Após a análise a este conjunto de situações concluo que a não solução deste problema por parte do governo leva a que se continue a arrastar todos estes problemas.
O interrompimento duma gravidez à partida é logo traumatizante tanto a nivel fisico como psicologico para a mulher. Para uma mulher decidir que vai fazer um aborto, tem que haver motivos de força maior por detrás. A existência de mais filhos pequenos, a falta de possibilidades economicas, mulheres muito jovens…

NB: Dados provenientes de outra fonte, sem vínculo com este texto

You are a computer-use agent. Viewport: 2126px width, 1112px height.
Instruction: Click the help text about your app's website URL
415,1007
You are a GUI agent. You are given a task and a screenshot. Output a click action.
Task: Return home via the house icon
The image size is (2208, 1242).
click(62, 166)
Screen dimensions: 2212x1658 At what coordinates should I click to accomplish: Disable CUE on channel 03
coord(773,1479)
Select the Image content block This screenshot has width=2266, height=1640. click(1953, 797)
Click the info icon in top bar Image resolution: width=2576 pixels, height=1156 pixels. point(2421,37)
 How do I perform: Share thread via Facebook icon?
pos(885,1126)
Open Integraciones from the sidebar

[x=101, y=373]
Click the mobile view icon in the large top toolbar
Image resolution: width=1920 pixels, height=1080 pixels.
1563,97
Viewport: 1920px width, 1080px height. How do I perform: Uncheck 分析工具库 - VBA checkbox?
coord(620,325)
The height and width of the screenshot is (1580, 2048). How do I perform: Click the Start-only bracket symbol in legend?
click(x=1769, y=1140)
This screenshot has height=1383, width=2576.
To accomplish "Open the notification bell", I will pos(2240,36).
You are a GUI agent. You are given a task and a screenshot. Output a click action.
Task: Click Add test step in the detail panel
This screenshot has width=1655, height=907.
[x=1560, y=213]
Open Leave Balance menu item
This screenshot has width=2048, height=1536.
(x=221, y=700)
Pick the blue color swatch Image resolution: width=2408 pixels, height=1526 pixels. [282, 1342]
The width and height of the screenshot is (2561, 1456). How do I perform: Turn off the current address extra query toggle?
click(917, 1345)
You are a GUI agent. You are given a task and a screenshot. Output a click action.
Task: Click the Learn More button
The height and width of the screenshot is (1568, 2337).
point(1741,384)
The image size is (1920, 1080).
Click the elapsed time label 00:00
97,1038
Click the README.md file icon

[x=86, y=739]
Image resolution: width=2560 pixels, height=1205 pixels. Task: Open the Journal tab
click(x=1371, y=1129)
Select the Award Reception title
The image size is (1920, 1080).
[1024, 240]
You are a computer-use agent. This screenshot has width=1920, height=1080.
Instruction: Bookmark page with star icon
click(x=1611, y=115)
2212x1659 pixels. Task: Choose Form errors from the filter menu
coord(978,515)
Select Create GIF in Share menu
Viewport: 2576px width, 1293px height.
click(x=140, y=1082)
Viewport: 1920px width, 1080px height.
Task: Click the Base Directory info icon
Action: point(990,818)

Na minha opinião uma das soluções viáveis a toda esta poblemática do aborto, era que no referendo no dia 11 de Fevereiro ganhasse o sim. Pois a partir dai ia ser possivel fazer o aborto nos hospitais, o que implicava boas condições e este era feito por profissionais especializados no assunto (ginecologista / obstetricias). Os hospitais deviam tambem ter pessoas qualificadas para ajudarem as mulheres psicologicamente visto que uma mulher fica um pouco traumatizada. Todo e qualquer funcionário hospitalar à partida deviam manter o sigilo em relação às mulheres que procurasse os seus serviços. Visto que a prática do aborto para algumas mulheres já é visto como uma humilhação.Com a despenalização do aborto não se pretende que as mulheres usem o aborto como meio contraceptivo, mas agir de tal forma depende da consciencia e valores éticos de cada um.